You say that you hit your fairway woods well, why not try a 7 wood, why not give your 3 and 4 iron a rest for awhile. You can even try the new hybrids but just be careful cause some of them are hooking machines. 

Then again if you really want to hit your 3 and 4 Irons, maybe a lesson with your golf pro will help. Sometimes it is something minor and a golf pro will pick it up straight away.

Cheers


----------



## golfermatt91 (Jul 14, 2006)

ive tried hybrids before dont like them maybe im swing to steep with my 3 and 4 irons would that cause a big hook


----------



## golfermatt91 (Jul 14, 2006)

anyone know whats my problem is.


----------



## YorkshireHacker (Oct 2, 2006)

Now I'm no great player with the 3/4 irons but I have spent a fair bit of time in lessons trying to clean up my strike with both of these clubs.

The tips I have benn given are:

Use far less wrist break, don't try and hit down on the back of the ball as you would with a short iron.
Think of the club more like a wood and try to sweep the ball off of the turf.
Remember to keep the takeaway in line with the ball.

Hope these make some sense and are of some use.


----------



## fitz-uk (Apr 28, 2006)

Hi Mat

Do you have any differences in your swing / stance from your 5 iron to your 3 iron?

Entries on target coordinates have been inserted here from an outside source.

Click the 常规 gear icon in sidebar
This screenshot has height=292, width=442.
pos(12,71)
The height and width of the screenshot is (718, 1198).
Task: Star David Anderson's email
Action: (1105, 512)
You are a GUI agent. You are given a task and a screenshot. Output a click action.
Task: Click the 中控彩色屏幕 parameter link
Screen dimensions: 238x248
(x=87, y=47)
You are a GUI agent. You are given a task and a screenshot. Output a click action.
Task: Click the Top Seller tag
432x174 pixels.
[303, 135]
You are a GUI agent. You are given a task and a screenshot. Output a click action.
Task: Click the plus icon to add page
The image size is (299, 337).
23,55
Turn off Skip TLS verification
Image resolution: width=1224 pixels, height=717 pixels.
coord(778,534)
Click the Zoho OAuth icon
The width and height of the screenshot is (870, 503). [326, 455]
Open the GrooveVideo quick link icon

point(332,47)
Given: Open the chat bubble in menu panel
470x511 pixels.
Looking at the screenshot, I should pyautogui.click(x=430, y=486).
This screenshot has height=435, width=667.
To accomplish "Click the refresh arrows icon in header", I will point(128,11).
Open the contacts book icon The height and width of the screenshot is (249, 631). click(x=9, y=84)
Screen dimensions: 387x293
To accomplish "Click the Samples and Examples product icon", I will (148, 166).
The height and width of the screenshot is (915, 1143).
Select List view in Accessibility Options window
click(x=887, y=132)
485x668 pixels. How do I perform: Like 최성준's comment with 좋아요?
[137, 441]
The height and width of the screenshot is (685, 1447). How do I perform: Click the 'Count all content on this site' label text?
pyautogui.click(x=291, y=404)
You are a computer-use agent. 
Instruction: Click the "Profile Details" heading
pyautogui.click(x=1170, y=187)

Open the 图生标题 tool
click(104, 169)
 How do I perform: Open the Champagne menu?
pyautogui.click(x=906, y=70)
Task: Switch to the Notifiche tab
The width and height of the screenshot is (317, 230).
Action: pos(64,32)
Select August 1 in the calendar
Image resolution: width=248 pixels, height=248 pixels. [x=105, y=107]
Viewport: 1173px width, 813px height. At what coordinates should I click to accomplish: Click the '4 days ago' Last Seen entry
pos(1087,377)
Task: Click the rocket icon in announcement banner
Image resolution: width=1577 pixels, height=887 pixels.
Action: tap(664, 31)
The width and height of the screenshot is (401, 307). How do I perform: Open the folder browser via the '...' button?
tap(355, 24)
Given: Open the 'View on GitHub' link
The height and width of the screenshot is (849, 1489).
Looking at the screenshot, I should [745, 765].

The only real difference is that the ball should be slightly further forward in your stance.

Is there anything else different?


----------



## golfermatt91 (Jul 14, 2006)

Ummm. I dont really think my swing is really different my wrists cock a little more with my low irons to hit down mor and my long irons are a little less cock but i dont really know what the problem could be. i always practice my swing look in mirrors and stuff.


----------



## fitz-uk (Apr 28, 2006)

Have you tried hitting with more wrist cock?


----------



## golfermatt91 (Jul 14, 2006)

fitz-uk said:


> Have you tried hitting with more wrist cock?


Ya its actually a little better when i do that but could my problem im comming a little to steep causing me to go way over the top??


----------



## Police (Oct 26, 2006)

YorkshireHacker said:


> Use far less wrist break, don't try and hit down on the back of the ball as you would with a short iron.
> Think of the club more like a wood and try to sweep the ball off of the turf.
> Remember to keep the takeaway in line with the ball.
> 
> Hope these make some sense and are of some use.


Id have to agree with those tips many people try and pick the club up and hit down on the ball when what you want to do is sweep the ball off the turf


----------